Les préoccupations suscitées par la multiplication des acquisitions dans des secteurs stratégiques par des entreprises non européennes, notamment chinoises, ont conduit la Commission à proposer, en septembre 2017, un règlement destiné à établir un cadre pour le filtrage des investissements directs étrangers dans l’UE. Cette proposition apparaît toutefois modeste, si bien que l’on peut s’interroger sur la réelle volonté de la Commission à renforcer le contrôle de ces transactions.

Si la proposition impose certaines exigences quant aux mécanismes de contrôle nationaux (prévisibilité, transparence, voies de recours) qui existent déjà dans la jurisprudence relative à la libre circulation des capitaux, elle n’impose aucunement l’instauration d’un tel dispositif de filtrage aux États membres qui en sont dépourvus. Le texte met en place un mécanisme facilitant la coopération entre les États membres et la Commission et investit aussi celle-ci d’un pouvoir d’examen des investissements susceptibles de porter atteinte à des projets ou programmes présentant un intérêt pour l’UE. Cependant, le dispositif reste souple et les avis que peut émettre la Commission n’ont pas de valeur obligatoire pour les États membres. D’ailleurs, comment pourraient-ils être suivis par ceux qui n’ont pas mis en place de mécanisme de filtrage ?

Deux autres éléments témoignent de la frilosité de la Commission. L’article 4 du texte indique qu’il peut être tenu compte du fait que l’investisseur étranger bénéficie « d’un important appui financier » d’un pays tiers afin de caractériser une éventuelle atteinte à la sécurité ou l’ordre public.
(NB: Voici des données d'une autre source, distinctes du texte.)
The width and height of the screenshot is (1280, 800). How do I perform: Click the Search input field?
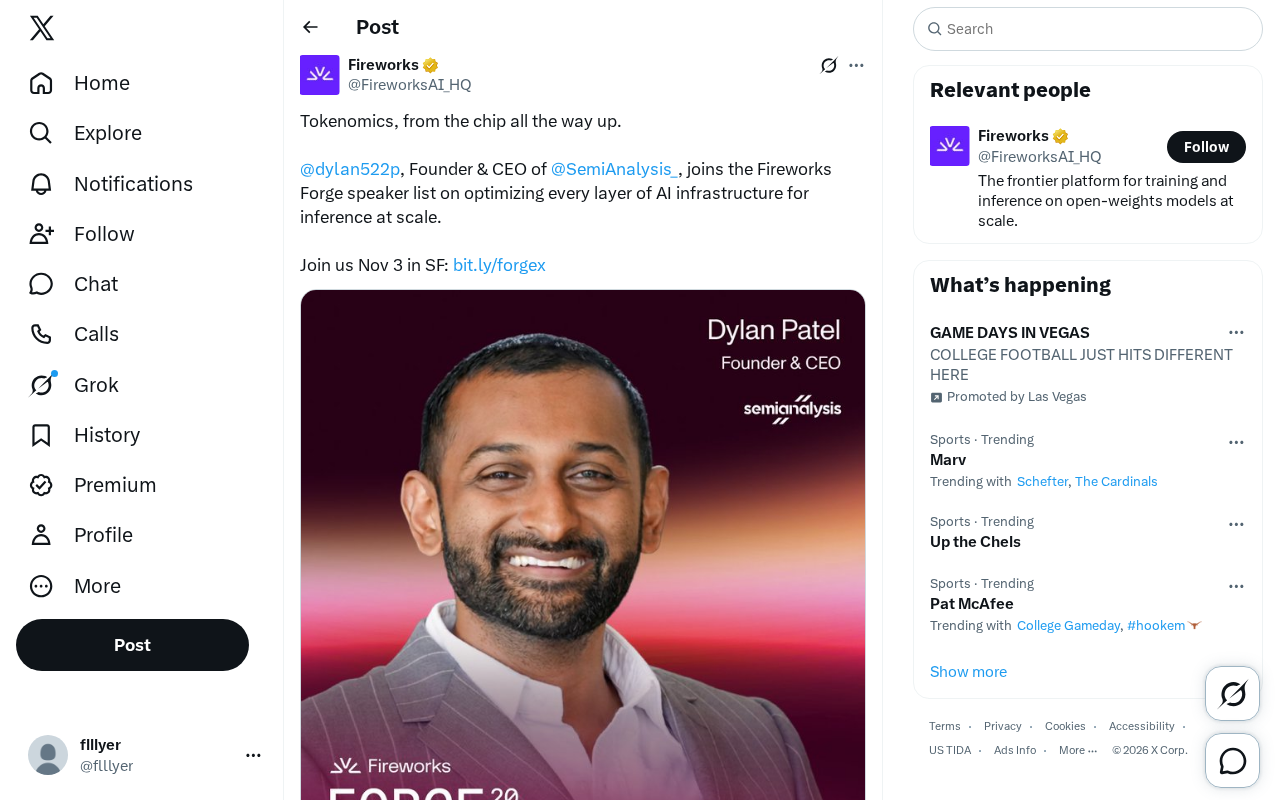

La Commission n’a toutefois pas souhaité instaurer une discipline permettant de réguler le subventionnement de ces acquisitions transnationales, alors que cela est interdit aux États-membres dans le contexte intra-européen compte tenu des règles relatives aux aides d’État. Aussi, la proposition fait l’impasse sur la délicate question de l’absence de réciprocité comme critère de refus qui constitue pourtant une préoccupation majeure. La Commission du commerce international du Parlement européen a d’ailleurs dans son projet de rapport publié le 13 mars 2018 intégré une proposition d’amendement soulignant qu’il doit être tenu compte du « niveau d’ouverture du secteur dans le pays d’origine de l’investisseur étranger » et de la situation où il n’y a « ni réciprocité, ni règles du jeu équitables ». Nul doute que ces questions seront au cœur des débats législatifs qui ne font que commencer.